(Dataset entries)

____

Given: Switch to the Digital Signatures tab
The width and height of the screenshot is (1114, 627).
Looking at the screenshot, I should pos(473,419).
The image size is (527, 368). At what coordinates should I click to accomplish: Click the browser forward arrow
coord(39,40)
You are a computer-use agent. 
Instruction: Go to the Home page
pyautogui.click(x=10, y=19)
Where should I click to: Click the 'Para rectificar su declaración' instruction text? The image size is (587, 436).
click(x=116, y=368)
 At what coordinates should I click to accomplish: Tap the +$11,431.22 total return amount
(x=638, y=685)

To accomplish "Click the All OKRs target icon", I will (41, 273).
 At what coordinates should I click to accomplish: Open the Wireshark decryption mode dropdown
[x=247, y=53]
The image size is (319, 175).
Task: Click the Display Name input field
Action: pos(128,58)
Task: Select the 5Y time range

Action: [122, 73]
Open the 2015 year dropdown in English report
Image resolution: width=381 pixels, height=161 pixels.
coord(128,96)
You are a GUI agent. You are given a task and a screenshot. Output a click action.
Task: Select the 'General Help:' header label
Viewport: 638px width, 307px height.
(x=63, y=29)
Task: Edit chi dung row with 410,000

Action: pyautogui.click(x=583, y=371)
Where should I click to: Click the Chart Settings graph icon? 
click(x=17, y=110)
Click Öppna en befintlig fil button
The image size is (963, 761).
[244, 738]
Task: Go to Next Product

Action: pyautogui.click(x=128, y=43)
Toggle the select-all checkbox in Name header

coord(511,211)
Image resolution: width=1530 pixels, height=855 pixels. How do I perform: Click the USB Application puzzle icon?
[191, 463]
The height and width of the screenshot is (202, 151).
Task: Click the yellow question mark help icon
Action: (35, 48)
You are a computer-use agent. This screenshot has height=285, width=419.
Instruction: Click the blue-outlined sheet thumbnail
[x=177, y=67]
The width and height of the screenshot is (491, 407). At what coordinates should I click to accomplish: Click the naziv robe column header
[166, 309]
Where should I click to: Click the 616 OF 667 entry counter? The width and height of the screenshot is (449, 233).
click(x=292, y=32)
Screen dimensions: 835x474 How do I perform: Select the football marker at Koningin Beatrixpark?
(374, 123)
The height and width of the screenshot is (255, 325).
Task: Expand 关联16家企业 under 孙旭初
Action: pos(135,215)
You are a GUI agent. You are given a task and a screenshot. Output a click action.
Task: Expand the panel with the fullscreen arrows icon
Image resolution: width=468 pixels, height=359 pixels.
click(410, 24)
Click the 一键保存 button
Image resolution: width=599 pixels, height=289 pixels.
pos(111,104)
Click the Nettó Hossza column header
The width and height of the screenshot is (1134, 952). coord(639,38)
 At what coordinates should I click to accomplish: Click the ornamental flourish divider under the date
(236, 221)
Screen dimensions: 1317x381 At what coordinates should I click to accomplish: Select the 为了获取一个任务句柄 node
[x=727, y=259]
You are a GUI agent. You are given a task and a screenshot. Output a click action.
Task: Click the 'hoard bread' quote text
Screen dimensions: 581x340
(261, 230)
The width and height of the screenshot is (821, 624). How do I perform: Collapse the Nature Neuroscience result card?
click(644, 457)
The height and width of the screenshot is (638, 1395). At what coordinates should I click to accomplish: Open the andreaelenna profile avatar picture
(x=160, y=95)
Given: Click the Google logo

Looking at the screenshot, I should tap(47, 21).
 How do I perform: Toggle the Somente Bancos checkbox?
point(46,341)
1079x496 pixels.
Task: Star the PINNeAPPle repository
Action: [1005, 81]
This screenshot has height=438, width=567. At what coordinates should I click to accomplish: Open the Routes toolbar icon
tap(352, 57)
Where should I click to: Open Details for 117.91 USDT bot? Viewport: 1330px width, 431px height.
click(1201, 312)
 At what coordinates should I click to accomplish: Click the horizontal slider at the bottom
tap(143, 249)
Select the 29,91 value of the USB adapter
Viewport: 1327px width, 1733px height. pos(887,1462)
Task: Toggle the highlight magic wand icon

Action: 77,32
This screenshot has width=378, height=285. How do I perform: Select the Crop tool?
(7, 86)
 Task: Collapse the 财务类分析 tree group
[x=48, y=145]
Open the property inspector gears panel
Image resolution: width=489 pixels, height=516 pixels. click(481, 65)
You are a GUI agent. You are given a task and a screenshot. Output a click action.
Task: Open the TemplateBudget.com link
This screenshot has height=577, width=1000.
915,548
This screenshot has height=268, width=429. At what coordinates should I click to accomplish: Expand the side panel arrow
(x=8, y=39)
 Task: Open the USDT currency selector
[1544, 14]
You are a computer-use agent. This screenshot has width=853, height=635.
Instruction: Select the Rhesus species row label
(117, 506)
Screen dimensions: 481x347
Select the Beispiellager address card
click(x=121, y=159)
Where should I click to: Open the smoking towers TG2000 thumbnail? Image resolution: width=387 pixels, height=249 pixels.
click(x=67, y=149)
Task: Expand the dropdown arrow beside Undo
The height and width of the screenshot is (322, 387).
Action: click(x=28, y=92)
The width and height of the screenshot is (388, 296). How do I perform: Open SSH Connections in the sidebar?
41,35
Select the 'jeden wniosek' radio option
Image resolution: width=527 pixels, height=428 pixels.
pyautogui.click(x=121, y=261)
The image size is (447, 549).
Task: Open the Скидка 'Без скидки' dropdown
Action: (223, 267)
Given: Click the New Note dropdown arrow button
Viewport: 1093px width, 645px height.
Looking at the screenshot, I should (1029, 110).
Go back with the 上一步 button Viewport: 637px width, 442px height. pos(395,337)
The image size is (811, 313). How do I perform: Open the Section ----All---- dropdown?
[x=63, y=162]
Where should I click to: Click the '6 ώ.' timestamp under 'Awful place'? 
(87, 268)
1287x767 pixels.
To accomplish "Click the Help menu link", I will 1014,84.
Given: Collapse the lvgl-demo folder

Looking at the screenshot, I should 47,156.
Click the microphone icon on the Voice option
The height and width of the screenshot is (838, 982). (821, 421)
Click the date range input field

____

- **ASSIGNMENT**:
Verbatim reproduction of the entries is required.

- **WRITTEN ANSWER**:
Given: Switch to the Digital Signatures tab
The width and height of the screenshot is (1114, 627).
Looking at the screenshot, I should pos(473,419).
The image size is (527, 368). At what coordinates should I click to accomplish: Click the browser forward arrow
coord(39,40)
You are a computer-use agent. 
Instruction: Go to the Home page
pyautogui.click(x=10, y=19)
Where should I click to: Click the 'Para rectificar su declaración' instruction text? The image size is (587, 436).
click(x=116, y=368)
 At what coordinates should I click to accomplish: Tap the +$11,431.22 total return amount
(x=638, y=685)

To accomplish "Click the All OKRs target icon", I will (41, 273).
 At what coordinates should I click to accomplish: Open the Wireshark decryption mode dropdown
[x=247, y=53]
The image size is (319, 175).
Task: Click the Display Name input field
Action: pos(128,58)
Task: Select the 5Y time range

Action: [122, 73]
Open the 2015 year dropdown in English report
Image resolution: width=381 pixels, height=161 pixels.
coord(128,96)
You are a GUI agent. You are given a task and a screenshot. Output a click action.
Task: Select the 'General Help:' header label
Viewport: 638px width, 307px height.
(x=63, y=29)
Task: Edit chi dung row with 410,000

Action: pyautogui.click(x=583, y=371)
Where should I click to: Click the Chart Settings graph icon? 
click(x=17, y=110)
Click Öppna en befintlig fil button
The image size is (963, 761).
[244, 738]
Task: Go to Next Product

Action: pyautogui.click(x=128, y=43)
Toggle the select-all checkbox in Name header

coord(511,211)
Image resolution: width=1530 pixels, height=855 pixels. How do I perform: Click the USB Application puzzle icon?
[191, 463]
The height and width of the screenshot is (202, 151).
Task: Click the yellow question mark help icon
Action: (35, 48)
You are a computer-use agent. This screenshot has height=285, width=419.
Instruction: Click the blue-outlined sheet thumbnail
[x=177, y=67]
The width and height of the screenshot is (491, 407). At what coordinates should I click to accomplish: Click the naziv robe column header
[166, 309]
Where should I click to: Click the 616 OF 667 entry counter? The width and height of the screenshot is (449, 233).
click(x=292, y=32)
Screen dimensions: 835x474 How do I perform: Select the football marker at Koningin Beatrixpark?
(374, 123)
The height and width of the screenshot is (255, 325).
Task: Expand 关联16家企业 under 孙旭初
Action: pos(135,215)
You are a GUI agent. You are given a task and a screenshot. Output a click action.
Task: Expand the panel with the fullscreen arrows icon
Image resolution: width=468 pixels, height=359 pixels.
click(410, 24)
Click the 一键保存 button
Image resolution: width=599 pixels, height=289 pixels.
pos(111,104)
Click the Nettó Hossza column header
The width and height of the screenshot is (1134, 952). coord(639,38)
 At what coordinates should I click to accomplish: Click the ornamental flourish divider under the date
(236, 221)
Screen dimensions: 1317x381 At what coordinates should I click to accomplish: Select the 为了获取一个任务句柄 node
[x=727, y=259]
You are a GUI agent. You are given a task and a screenshot. Output a click action.
Task: Click the 'hoard bread' quote text
Screen dimensions: 581x340
(261, 230)
The width and height of the screenshot is (821, 624). How do I perform: Collapse the Nature Neuroscience result card?
click(644, 457)
The height and width of the screenshot is (638, 1395). At what coordinates should I click to accomplish: Open the andreaelenna profile avatar picture
(x=160, y=95)
Given: Click the Google logo

Looking at the screenshot, I should tap(47, 21).
 How do I perform: Toggle the Somente Bancos checkbox?
point(46,341)
1079x496 pixels.
Task: Star the PINNeAPPle repository
Action: [1005, 81]
This screenshot has height=438, width=567. At what coordinates should I click to accomplish: Open the Routes toolbar icon
tap(352, 57)
Where should I click to: Open Details for 117.91 USDT bot? Viewport: 1330px width, 431px height.
click(1201, 312)
 At what coordinates should I click to accomplish: Click the horizontal slider at the bottom
tap(143, 249)
Select the 29,91 value of the USB adapter
Viewport: 1327px width, 1733px height. pos(887,1462)
Task: Toggle the highlight magic wand icon

Action: 77,32
This screenshot has width=378, height=285. How do I perform: Select the Crop tool?
(7, 86)
 Task: Collapse the 财务类分析 tree group
[x=48, y=145]
Open the property inspector gears panel
Image resolution: width=489 pixels, height=516 pixels. click(481, 65)
You are a GUI agent. You are given a task and a screenshot. Output a click action.
Task: Open the TemplateBudget.com link
This screenshot has height=577, width=1000.
915,548
This screenshot has height=268, width=429. At what coordinates should I click to accomplish: Expand the side panel arrow
(x=8, y=39)
 Task: Open the USDT currency selector
[1544, 14]
You are a computer-use agent. This screenshot has width=853, height=635.
Instruction: Select the Rhesus species row label
(117, 506)
Screen dimensions: 481x347
Select the Beispiellager address card
click(x=121, y=159)
Where should I click to: Open the smoking towers TG2000 thumbnail? Image resolution: width=387 pixels, height=249 pixels.
click(x=67, y=149)
Task: Expand the dropdown arrow beside Undo
The height and width of the screenshot is (322, 387).
Action: click(x=28, y=92)
The width and height of the screenshot is (388, 296). How do I perform: Open SSH Connections in the sidebar?
41,35
Select the 'jeden wniosek' radio option
Image resolution: width=527 pixels, height=428 pixels.
pyautogui.click(x=121, y=261)
The image size is (447, 549).
Task: Open the Скидка 'Без скидки' dropdown
Action: (223, 267)
Given: Click the New Note dropdown arrow button
Viewport: 1093px width, 645px height.
Looking at the screenshot, I should (1029, 110).
Go back with the 上一步 button Viewport: 637px width, 442px height. pos(395,337)
The image size is (811, 313). How do I perform: Open the Section ----All---- dropdown?
[x=63, y=162]
Where should I click to: Click the '6 ώ.' timestamp under 'Awful place'? 
(87, 268)
1287x767 pixels.
To accomplish "Click the Help menu link", I will 1014,84.
Given: Collapse the lvgl-demo folder

Looking at the screenshot, I should 47,156.
Click the microphone icon on the Voice option
The height and width of the screenshot is (838, 982). (821, 421)
Click the date range input field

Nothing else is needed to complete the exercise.